SOURCE RECORDS:
=====

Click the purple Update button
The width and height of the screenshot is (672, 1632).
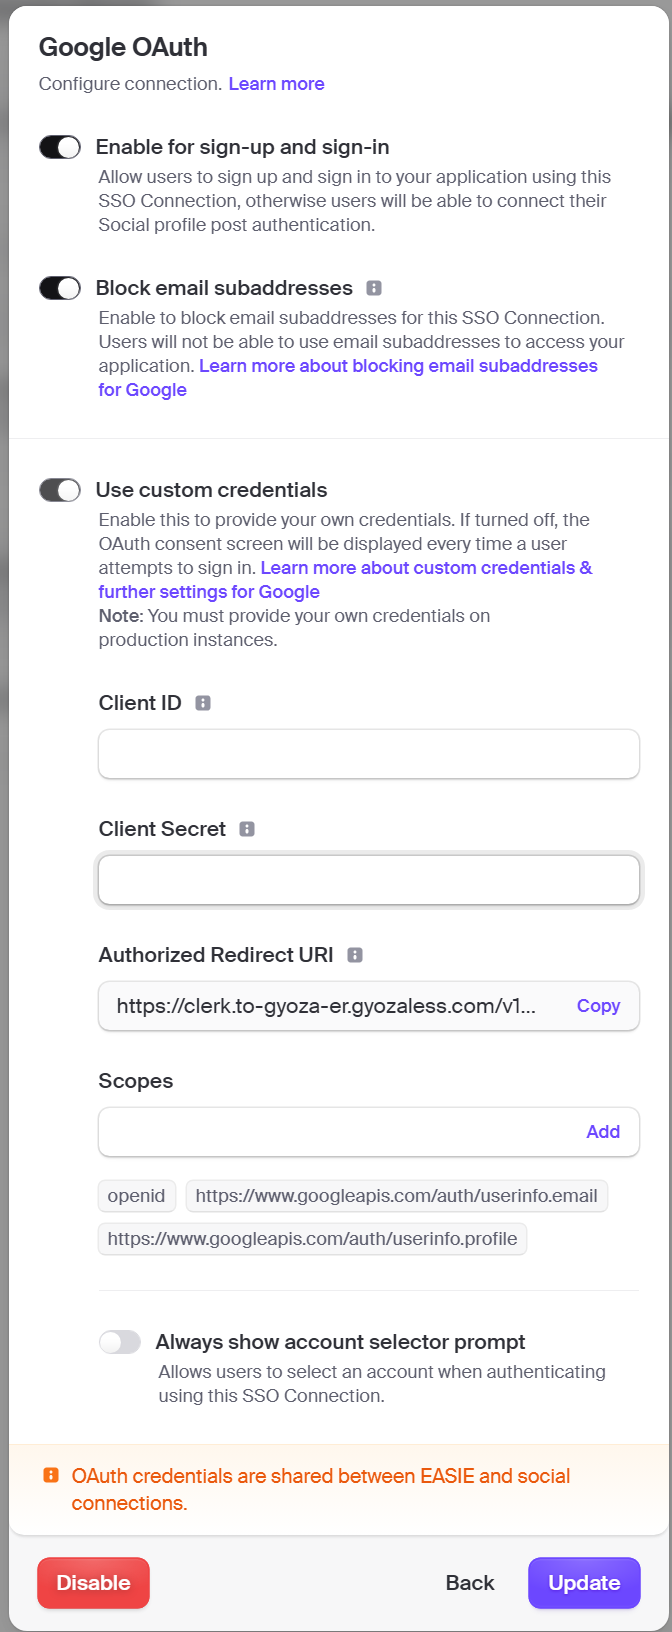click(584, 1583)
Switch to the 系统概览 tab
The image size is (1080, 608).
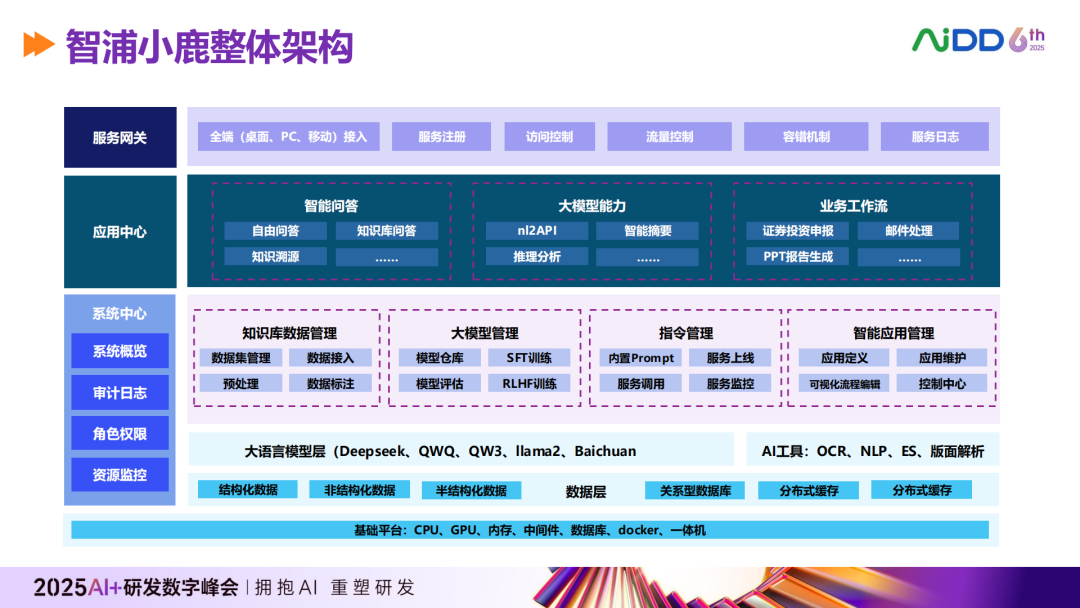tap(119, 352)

=====

What you produce should repeat the data word for word while omitting all images.

Click the purple Update button
The width and height of the screenshot is (672, 1632).
click(584, 1583)
Switch to the 系统概览 tab
The image size is (1080, 608).
tap(119, 352)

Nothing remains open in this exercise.